It’s January, and as such it is the perfect time to show love and adoration to one of my favorite books published in 2019: The Ten Thousand Doors of January by Alix E. Harrow.
Ever since I read the summary of this book, long before its release, I wanted it. I needed it. After reading the last page, I curled into a fetal position, the book pressed to my chest, and sobbed. It was a good type of sob, a “the-heart-of-this-book-connected-to-the-heart-of-me” type of sob. The Ten Thousand Doors of January is a historical fantasy novel about stories and love. It’s also a portal fantasy about finding doors to worlds that belong to us, as well as building a better world in the one that we’re in.
It’s only fitting I utilize the month of January to return to this beautiful book and list a few quotes that spoke to me. Many of these quotes hold such power, within the context of the book and in the quote itself. It shows Harrow’s mastery down to the sentence level. These are quotes for readers and lovers. These are quotes for those who seek to wander.
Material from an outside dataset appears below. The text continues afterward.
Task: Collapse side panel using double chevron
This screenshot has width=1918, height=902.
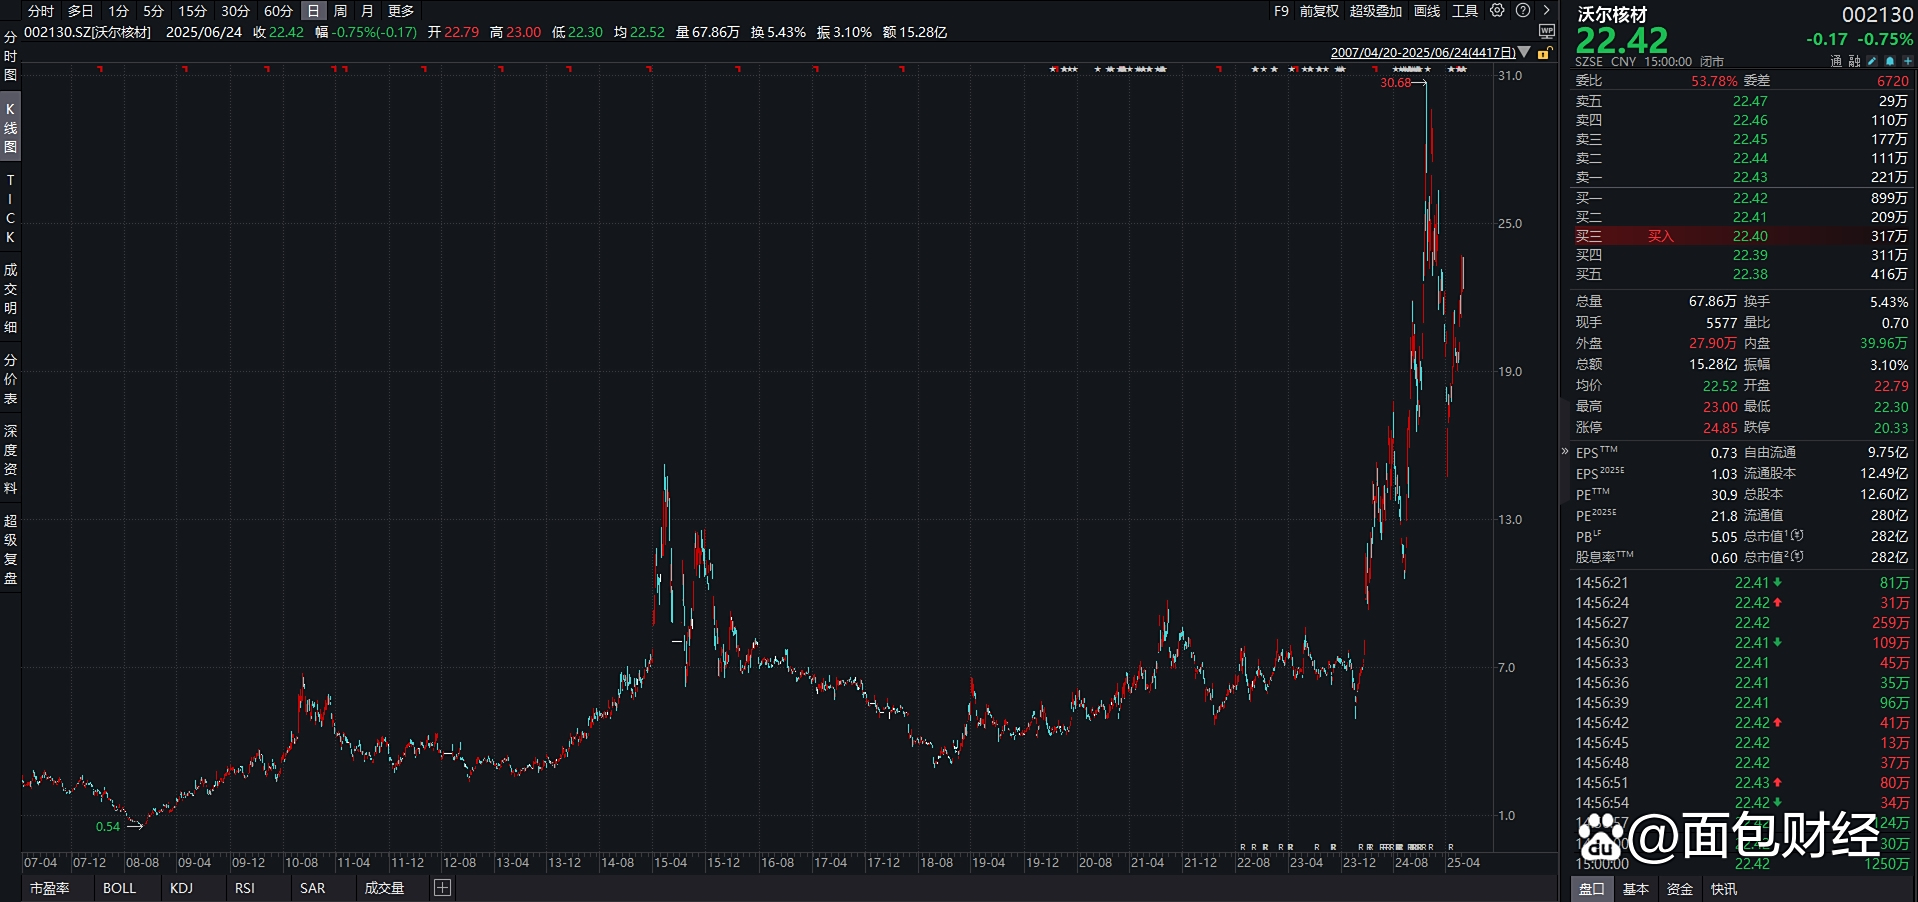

The Ten Thousand Doors of January Quotes
But you know what it means when you see the wood Door. Maybe you’ve seen one for yourself, standing half-ajar and rotted in an old church, or oiled and shining in a brick wall. Maybe, if you’re one of those fanciful persons who find their feet running toward unexpected places, you’ve even walked through one and found yourself in a very unexpected place indeed.
There was no room, it turned out, for little girls who wandered off the edge of the map and told the truth about the mad, impossible things they found there.
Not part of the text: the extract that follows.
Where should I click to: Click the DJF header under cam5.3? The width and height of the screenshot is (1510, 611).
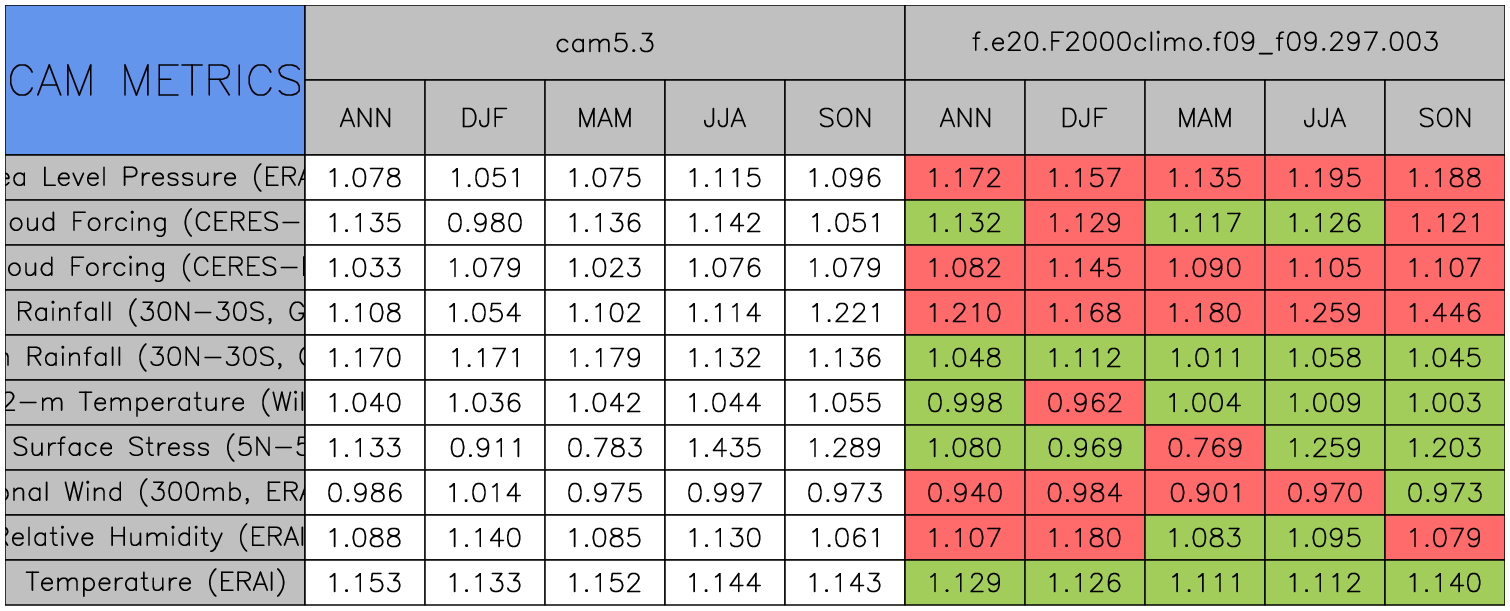click(x=485, y=118)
Because I was seven and stubborn, and didn’t yet understand the cost of true stories.
Those of you who are more than casually familiar with books—those of you who spend your free afternoons in dusty bookshops, who offer furtive, kindly strokes along the spine of familiar titles—understand that page-riffling is an essential element in the process of introducing oneself to a new book.
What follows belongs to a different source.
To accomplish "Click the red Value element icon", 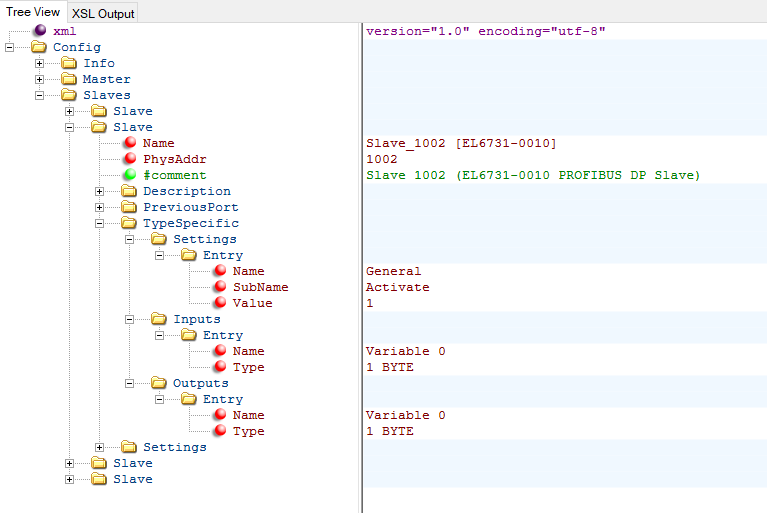I will [219, 303].
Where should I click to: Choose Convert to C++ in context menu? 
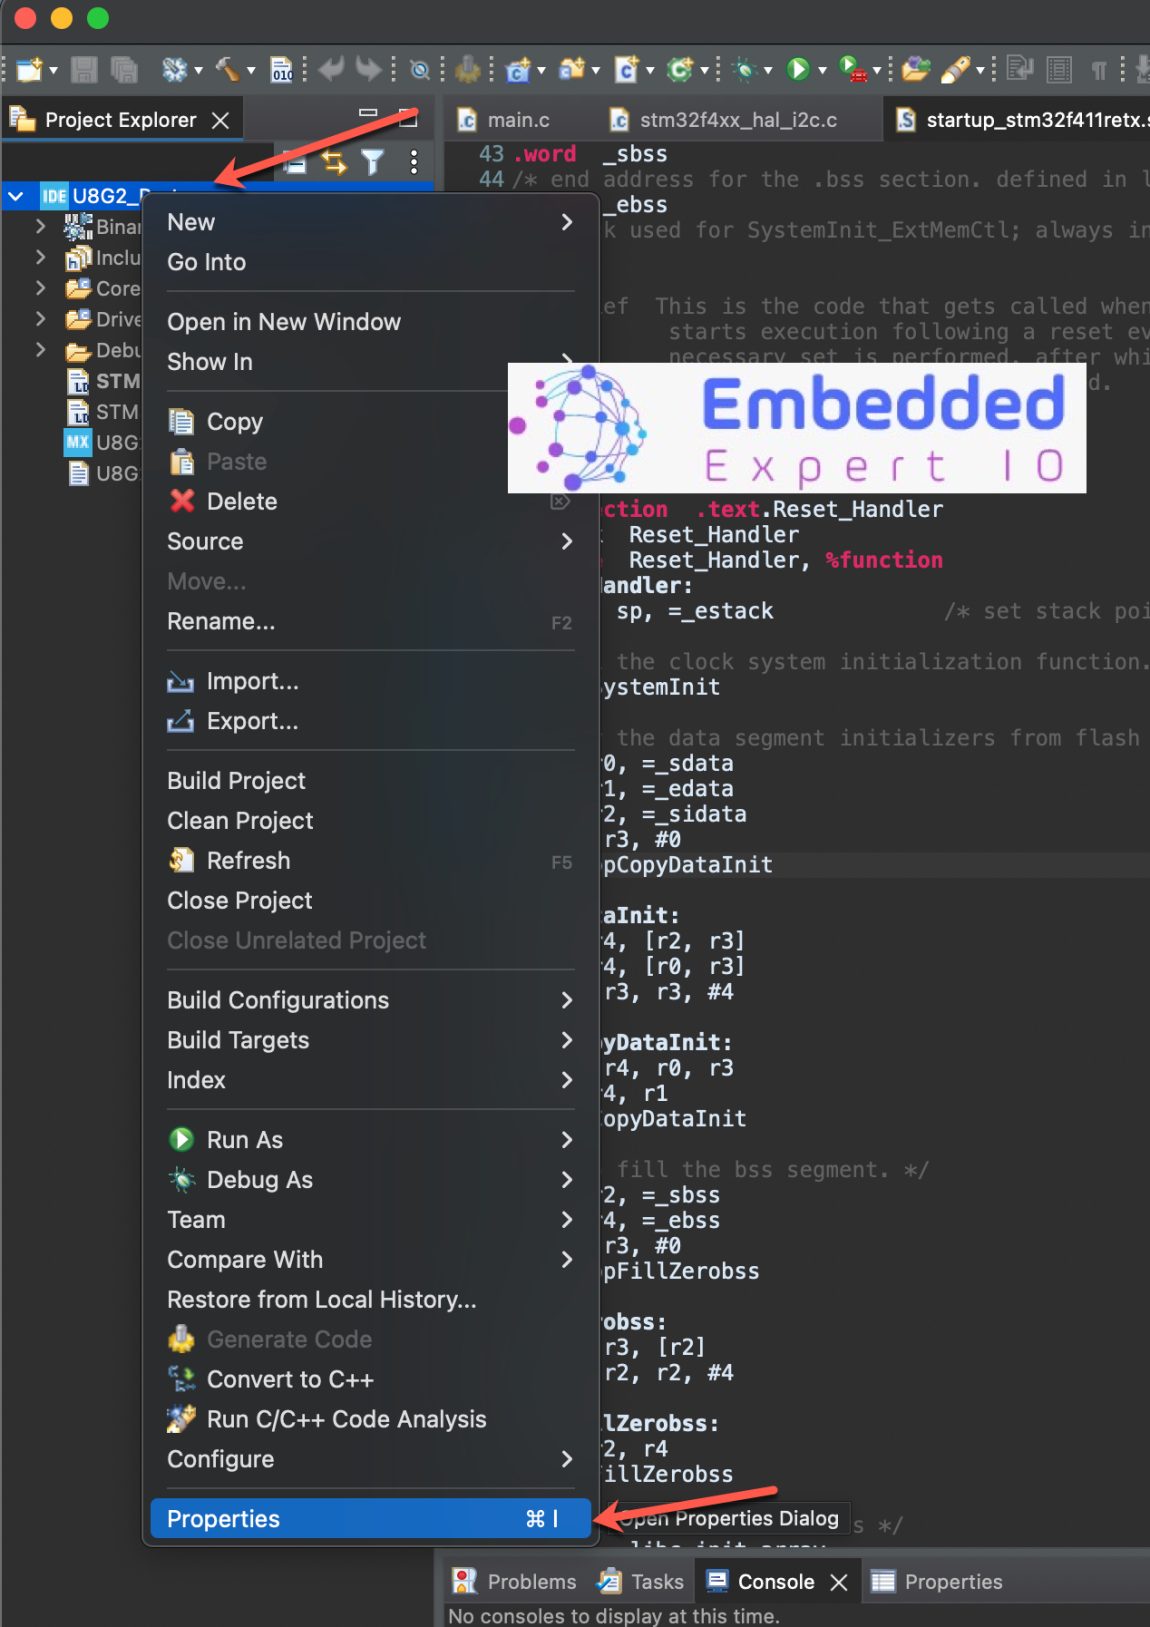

It was one of those things you want so much it burns, so you keep it deep in the center of yourself like a banked coal.
She knew the land in the way a child knows the land, with an intimacy and fantasy few adults have ever managed.
You see, doors are many things: fissures and cracks, ways between, mysteries and borders. But more than anything else, doors are change.
There’s only one way to run away from your own story, and that’s to sneak into someone else’s.
There is, of course, no such thing as a fallen woman, unless we are speaking of a woman who recently tripped on the stairs.
Doors are revolutions and upheavals, uncertainties and mysteries, axis points around which entire worlds can be turned.
You don’t really know how fragile and fleeting your own voice is until you watch a rich man take it away as easily as signing a bank loan.
The Door opens just for her.
No one really remembers their own origins. Most of us possess a kind of hazy mythology about our early childhood, a set of stories told and retold by our parents, interwoven with our blurred baby memories.
“I will not be your leash, my love.”
How fitting, that the most terrifying time in my life should require me to do what I do best: escape into a book.
He looked directly at me as he finished, with a kind of raised-chin boldness that said: I am not a coward.
Worlds were never meant to be prisons, locked and suffocating and safe. Worlds were supposed to be great ramblings houses with all the windows thrown open and the wind and summer rain rushing through them, with magic passages in their closets and secret treasure chests in their attics.
Dance through this eternal green orchard, where ten thousand worlds hang ripe and red for the plucking; wander with me between the trees, tending them, clearing away the weeds, letting in the air.
“Hello, Samuel,” she says, and her voice is like a knock at that closed door.
An Open Door
The problem is this whole book is quotable. It was an effort in self-restraint, and I tried to avoid quotes that contain major spoilers. Hopefully, I’ve managed to compile a magical list that does the book justice. If you’ve read the book, I hope this list is a sweet blanket of warm reunion. If you haven’t, perhaps this list acts as an enticement—an open door, if you will—for you to enter.